The unravelling of the trial verdict came after Harpootlian and Griffin spoke to a juror and learned what Hill had been saying during the trial.
In their appeal, Murdaugh’s lawyers submitted two affidavits alleging that Hill had told jurors not to trust the defendant when he testified, held one-on-one conversations with the jury foreperson in a bathroom, gave jurors reporters’ business cards, and put pressure on them to return a quick verdict by denying them smoking breaks or threatening them with sequestration.
Hill later pleaded guilty to showing graphic crime-scene photos sealed as court exhibits to a photographer, two counts of misconduct in office for taking bonuses and promoting her book through her public office.
Hill’s book, Behind the Doors of Justice: The Murdaugh Murders, had already stirred controversy when she was accused by co-author Neil Gordon of plagiarizing passages from a BBC article.
In a foreword, author Rona Rich described how Hill ran the Colleton county court “with an iron fist deceptively wrapped in the softest silk”. Others said the Lowcountry grandmother was dubbed “Command Central” of the trial.

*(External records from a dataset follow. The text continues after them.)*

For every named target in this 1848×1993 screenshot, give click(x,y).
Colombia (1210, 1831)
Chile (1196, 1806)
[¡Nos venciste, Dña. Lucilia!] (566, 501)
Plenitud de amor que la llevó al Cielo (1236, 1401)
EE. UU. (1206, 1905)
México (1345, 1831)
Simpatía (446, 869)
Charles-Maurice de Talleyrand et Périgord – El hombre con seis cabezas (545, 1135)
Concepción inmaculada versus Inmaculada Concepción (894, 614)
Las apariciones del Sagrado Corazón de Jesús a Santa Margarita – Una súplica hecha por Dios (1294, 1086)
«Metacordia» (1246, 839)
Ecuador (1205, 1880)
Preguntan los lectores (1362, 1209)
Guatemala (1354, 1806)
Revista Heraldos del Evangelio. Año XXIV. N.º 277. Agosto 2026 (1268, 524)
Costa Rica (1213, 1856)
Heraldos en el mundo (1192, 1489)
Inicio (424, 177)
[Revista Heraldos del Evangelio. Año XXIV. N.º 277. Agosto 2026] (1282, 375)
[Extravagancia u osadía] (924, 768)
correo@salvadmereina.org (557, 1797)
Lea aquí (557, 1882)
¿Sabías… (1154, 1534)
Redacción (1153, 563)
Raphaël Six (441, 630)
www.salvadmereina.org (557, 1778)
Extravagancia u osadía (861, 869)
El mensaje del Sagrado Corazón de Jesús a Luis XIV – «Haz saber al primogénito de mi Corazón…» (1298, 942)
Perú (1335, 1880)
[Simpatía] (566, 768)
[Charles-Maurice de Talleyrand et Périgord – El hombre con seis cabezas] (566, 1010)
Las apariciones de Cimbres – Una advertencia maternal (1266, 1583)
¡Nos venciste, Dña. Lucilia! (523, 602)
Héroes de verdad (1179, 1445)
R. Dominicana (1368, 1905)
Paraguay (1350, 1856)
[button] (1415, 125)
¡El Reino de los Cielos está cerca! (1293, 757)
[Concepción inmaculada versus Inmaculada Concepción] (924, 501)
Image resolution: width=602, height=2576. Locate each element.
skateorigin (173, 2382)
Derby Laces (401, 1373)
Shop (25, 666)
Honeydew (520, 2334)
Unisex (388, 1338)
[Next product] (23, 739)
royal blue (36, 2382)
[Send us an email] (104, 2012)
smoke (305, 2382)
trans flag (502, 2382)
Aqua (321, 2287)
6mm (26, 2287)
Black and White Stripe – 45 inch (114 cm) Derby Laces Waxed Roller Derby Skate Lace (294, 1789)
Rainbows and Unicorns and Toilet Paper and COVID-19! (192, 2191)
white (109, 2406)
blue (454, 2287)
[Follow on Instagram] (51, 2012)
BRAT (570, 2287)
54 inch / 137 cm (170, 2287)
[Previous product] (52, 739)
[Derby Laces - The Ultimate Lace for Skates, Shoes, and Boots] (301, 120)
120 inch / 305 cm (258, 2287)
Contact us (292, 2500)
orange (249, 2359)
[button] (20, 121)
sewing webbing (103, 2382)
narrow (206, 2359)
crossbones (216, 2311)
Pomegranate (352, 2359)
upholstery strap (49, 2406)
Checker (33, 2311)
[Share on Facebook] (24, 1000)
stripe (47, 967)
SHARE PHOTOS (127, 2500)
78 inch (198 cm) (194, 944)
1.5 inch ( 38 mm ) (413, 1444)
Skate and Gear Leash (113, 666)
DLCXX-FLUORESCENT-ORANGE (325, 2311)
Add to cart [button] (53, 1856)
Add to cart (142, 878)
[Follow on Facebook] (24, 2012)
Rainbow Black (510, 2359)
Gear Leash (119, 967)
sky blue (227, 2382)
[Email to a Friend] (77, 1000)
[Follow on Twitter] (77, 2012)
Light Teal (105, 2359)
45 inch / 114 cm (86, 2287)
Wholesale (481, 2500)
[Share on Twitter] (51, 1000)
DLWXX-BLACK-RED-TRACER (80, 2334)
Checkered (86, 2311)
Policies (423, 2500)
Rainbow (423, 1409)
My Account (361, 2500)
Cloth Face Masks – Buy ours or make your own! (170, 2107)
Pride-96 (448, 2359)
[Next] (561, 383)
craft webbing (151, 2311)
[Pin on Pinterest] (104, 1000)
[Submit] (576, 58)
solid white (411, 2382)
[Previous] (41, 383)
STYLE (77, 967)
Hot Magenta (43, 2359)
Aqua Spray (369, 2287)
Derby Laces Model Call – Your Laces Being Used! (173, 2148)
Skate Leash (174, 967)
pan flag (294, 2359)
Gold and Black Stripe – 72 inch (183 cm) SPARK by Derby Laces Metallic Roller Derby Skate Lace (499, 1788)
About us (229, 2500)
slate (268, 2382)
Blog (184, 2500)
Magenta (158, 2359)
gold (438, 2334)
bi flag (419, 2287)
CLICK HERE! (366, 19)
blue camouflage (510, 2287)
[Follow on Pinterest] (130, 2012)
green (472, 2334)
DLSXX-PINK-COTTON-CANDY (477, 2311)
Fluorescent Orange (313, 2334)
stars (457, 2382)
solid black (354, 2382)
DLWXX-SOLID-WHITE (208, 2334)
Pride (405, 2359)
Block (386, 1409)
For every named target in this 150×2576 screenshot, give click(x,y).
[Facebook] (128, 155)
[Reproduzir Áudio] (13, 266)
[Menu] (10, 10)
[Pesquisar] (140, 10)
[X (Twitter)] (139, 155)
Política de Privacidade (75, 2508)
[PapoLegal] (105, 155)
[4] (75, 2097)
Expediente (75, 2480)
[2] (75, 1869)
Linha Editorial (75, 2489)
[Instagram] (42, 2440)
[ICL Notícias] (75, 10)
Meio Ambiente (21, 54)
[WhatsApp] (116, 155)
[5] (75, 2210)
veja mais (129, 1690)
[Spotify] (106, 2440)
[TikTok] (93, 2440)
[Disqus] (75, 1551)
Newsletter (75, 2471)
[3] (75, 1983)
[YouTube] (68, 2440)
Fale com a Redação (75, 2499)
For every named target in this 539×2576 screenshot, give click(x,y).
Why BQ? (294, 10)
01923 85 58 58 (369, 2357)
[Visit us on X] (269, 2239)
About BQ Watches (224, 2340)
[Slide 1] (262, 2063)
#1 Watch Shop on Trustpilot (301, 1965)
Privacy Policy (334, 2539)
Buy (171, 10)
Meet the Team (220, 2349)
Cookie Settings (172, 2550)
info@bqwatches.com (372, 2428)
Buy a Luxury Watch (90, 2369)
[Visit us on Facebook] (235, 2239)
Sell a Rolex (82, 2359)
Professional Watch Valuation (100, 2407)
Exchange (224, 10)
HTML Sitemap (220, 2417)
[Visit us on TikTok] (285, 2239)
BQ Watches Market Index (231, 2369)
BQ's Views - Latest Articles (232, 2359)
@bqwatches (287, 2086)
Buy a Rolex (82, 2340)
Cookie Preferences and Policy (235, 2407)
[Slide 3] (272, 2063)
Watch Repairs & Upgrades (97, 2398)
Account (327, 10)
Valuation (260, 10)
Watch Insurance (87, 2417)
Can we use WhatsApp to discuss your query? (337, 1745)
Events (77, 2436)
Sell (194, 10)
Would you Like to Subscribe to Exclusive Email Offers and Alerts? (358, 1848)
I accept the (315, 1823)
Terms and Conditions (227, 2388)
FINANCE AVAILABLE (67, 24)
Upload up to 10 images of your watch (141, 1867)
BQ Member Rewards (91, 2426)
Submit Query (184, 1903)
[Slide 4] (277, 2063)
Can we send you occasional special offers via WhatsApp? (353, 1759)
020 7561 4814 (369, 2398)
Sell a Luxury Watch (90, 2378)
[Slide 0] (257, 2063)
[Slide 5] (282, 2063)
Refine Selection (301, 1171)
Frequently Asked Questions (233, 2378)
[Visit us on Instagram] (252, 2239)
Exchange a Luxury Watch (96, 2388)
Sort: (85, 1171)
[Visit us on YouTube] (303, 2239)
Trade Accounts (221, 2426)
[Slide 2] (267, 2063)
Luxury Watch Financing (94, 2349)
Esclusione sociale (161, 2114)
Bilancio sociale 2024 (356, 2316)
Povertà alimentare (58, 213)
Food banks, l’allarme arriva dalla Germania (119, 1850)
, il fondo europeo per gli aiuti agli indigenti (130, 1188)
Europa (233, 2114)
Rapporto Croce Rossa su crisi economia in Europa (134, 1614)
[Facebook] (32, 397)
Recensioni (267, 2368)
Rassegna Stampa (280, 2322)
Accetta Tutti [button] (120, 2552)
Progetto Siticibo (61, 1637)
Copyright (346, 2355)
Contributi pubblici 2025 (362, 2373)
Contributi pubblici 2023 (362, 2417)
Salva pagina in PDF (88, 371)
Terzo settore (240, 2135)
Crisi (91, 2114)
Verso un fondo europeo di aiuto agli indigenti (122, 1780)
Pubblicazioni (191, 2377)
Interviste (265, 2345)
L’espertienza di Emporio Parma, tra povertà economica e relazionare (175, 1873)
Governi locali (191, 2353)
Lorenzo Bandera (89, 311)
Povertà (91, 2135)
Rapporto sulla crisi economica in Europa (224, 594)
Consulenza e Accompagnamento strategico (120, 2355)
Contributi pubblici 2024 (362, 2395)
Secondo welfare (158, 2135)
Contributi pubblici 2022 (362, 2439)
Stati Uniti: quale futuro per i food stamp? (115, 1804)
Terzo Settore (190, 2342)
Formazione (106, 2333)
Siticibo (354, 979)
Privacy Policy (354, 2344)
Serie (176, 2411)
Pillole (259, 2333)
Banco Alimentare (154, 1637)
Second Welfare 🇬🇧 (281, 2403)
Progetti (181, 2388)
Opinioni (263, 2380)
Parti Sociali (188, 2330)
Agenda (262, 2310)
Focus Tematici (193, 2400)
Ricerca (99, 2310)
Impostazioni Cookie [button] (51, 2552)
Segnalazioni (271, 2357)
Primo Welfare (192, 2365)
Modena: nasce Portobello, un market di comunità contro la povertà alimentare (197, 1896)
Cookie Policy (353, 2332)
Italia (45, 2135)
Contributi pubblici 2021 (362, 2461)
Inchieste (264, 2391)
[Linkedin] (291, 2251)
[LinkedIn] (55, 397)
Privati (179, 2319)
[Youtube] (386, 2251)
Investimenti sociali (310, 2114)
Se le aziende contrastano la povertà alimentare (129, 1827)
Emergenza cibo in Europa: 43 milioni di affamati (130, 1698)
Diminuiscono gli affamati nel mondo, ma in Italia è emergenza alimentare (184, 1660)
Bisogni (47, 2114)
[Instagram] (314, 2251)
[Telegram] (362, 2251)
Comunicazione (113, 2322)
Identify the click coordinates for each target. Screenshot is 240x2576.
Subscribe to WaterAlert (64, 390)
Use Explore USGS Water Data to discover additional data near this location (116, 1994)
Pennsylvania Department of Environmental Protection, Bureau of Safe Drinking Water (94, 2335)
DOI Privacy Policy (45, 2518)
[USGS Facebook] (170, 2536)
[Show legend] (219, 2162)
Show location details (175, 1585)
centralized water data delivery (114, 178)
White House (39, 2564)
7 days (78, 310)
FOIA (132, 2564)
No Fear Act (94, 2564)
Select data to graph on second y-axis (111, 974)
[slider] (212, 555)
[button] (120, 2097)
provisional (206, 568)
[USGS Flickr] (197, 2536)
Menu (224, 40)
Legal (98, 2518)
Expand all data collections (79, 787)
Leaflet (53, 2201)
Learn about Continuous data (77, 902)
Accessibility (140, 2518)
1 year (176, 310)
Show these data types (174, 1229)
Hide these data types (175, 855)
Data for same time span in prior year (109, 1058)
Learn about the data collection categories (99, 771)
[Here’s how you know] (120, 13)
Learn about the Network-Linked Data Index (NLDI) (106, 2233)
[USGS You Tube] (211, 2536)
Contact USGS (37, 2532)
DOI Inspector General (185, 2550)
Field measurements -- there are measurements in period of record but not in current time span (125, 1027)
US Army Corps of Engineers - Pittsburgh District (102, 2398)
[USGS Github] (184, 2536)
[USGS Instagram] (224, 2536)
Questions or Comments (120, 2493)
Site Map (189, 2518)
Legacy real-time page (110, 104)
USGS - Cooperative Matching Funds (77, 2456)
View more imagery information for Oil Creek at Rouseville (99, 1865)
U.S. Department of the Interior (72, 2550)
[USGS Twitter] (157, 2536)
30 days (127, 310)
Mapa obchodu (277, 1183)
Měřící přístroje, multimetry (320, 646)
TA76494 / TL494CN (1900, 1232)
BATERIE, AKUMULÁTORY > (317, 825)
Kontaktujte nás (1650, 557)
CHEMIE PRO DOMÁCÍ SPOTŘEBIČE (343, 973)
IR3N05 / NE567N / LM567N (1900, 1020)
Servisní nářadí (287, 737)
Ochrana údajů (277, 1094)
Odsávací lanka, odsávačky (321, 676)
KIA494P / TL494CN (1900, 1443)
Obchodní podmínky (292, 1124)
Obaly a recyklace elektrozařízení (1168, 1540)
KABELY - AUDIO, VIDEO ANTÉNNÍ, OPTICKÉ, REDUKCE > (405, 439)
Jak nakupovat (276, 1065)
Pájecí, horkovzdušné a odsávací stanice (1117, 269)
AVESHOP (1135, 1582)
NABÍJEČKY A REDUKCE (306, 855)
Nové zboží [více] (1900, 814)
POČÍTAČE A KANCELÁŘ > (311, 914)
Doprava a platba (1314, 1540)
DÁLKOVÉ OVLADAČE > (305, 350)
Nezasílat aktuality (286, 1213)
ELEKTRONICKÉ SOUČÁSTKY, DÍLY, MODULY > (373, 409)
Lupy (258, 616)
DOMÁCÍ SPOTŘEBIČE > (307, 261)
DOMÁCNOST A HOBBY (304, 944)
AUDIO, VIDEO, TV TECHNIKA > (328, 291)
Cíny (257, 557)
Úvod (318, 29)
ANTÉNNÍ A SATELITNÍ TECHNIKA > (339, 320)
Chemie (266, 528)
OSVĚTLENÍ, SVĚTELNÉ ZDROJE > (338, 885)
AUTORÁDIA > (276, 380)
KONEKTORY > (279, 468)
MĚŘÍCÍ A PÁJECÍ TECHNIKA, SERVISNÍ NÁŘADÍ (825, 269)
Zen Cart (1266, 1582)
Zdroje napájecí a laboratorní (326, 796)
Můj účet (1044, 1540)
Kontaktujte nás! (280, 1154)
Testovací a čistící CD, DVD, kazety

She was known to banish anyone she considered improperly dressed to sit in the public galleries from court.
At last week’s hearing, South Carolina’s chief justice, John Kittredge, called Hill a “rogue clerk of court”.
That Hill may have been caught up in the sensationalism of the Murdaugh case and sought in turn to profit from it may be an outlier but there are indicators that media and influencer attention, together with protesters and supporters, can have a warping effect on the process of justice.
Hill was also said to have hurried jurors to reach a verdict, in part because she was booked to appear on a morning TV broadcast in New York soon after.
“Perhaps the trial judge should get some advisories from other judges who handle these kinds of cases and what they do to limit extraneous influences without trampling on people’s rights,” says Bassett.
But there’s a rich irony to the trial of Alex Murdaugh, a descendant of a family that in various ways held a long and controversial sway over jurisprudence in South Carolina’s Lowcountry.
After the ruling came down, Griffin told the State that Murdaugh was “in disbelief, because every legal ruling has gone against him, in civil cases, in criminal cases”, and was “having a hard time believing it’s true. He’s very grateful to no longer be convicted of murdering his wife and son, which he did not do.”